*** Data in this exercise ***

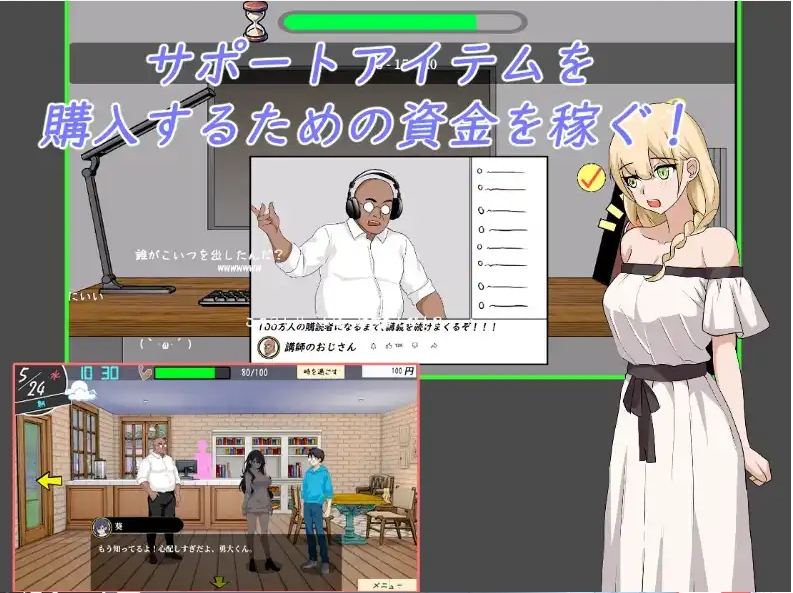Click the share arrow icon under the video
The width and height of the screenshot is (793, 593).
[435, 346]
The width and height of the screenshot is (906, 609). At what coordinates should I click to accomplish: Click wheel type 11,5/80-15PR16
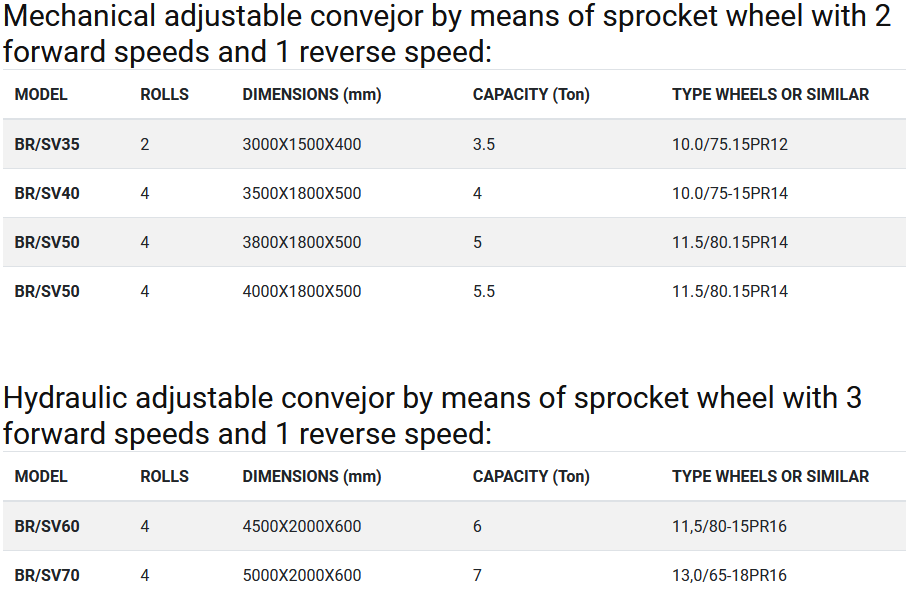(x=730, y=526)
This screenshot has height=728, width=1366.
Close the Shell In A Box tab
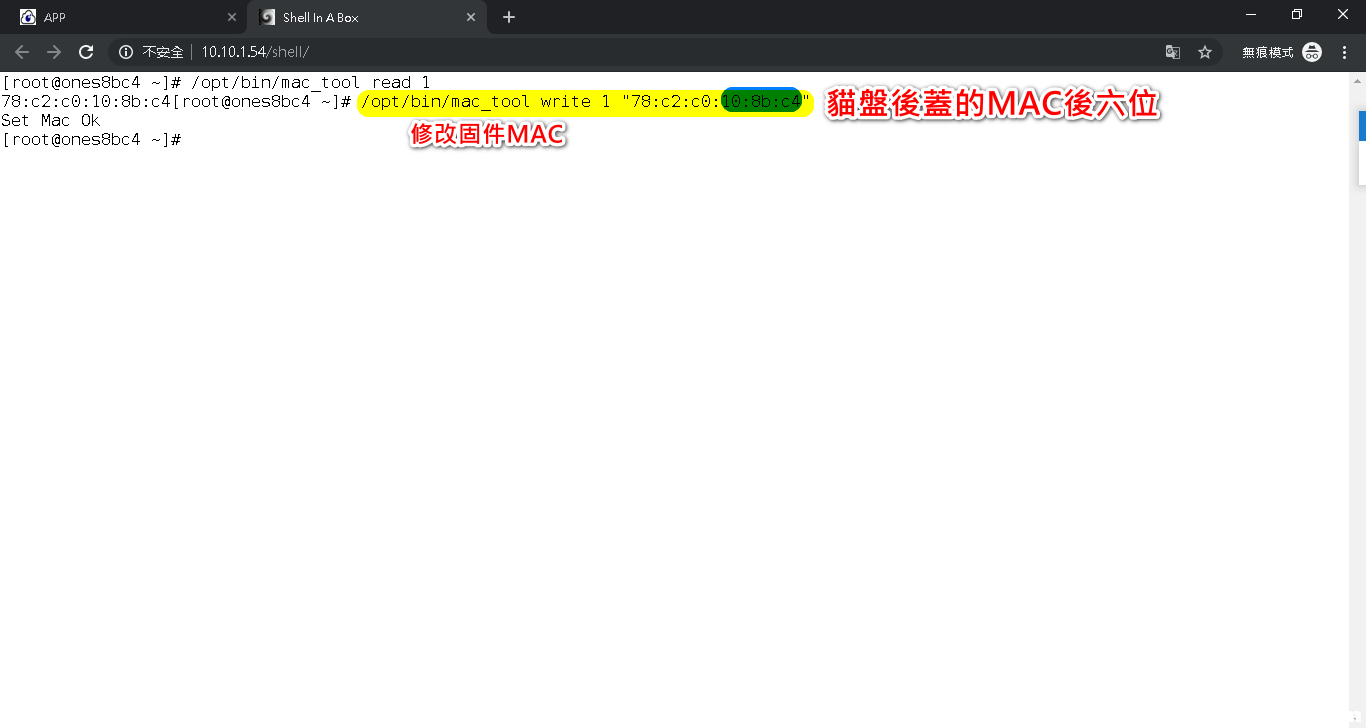click(471, 18)
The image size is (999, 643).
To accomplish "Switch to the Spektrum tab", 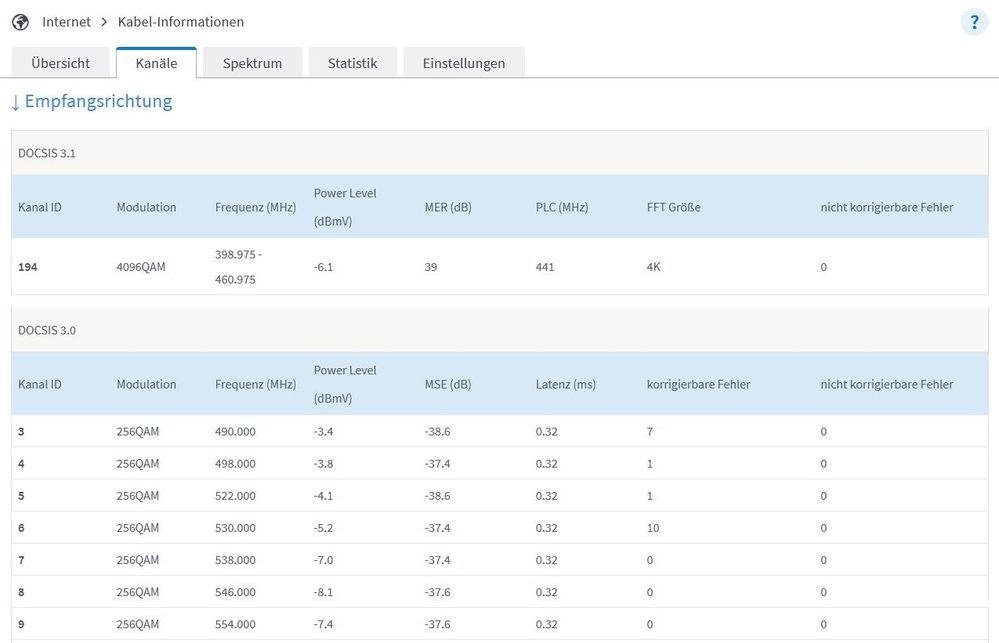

***

The copy must start at the line containing "Close the Shell In A Box tab" and end at the last line of the records, matching each line exactly and holding no pictures.

Close the Shell In A Box tab
click(471, 18)
The image size is (999, 643).
To accomplish "Switch to the Spektrum tab", 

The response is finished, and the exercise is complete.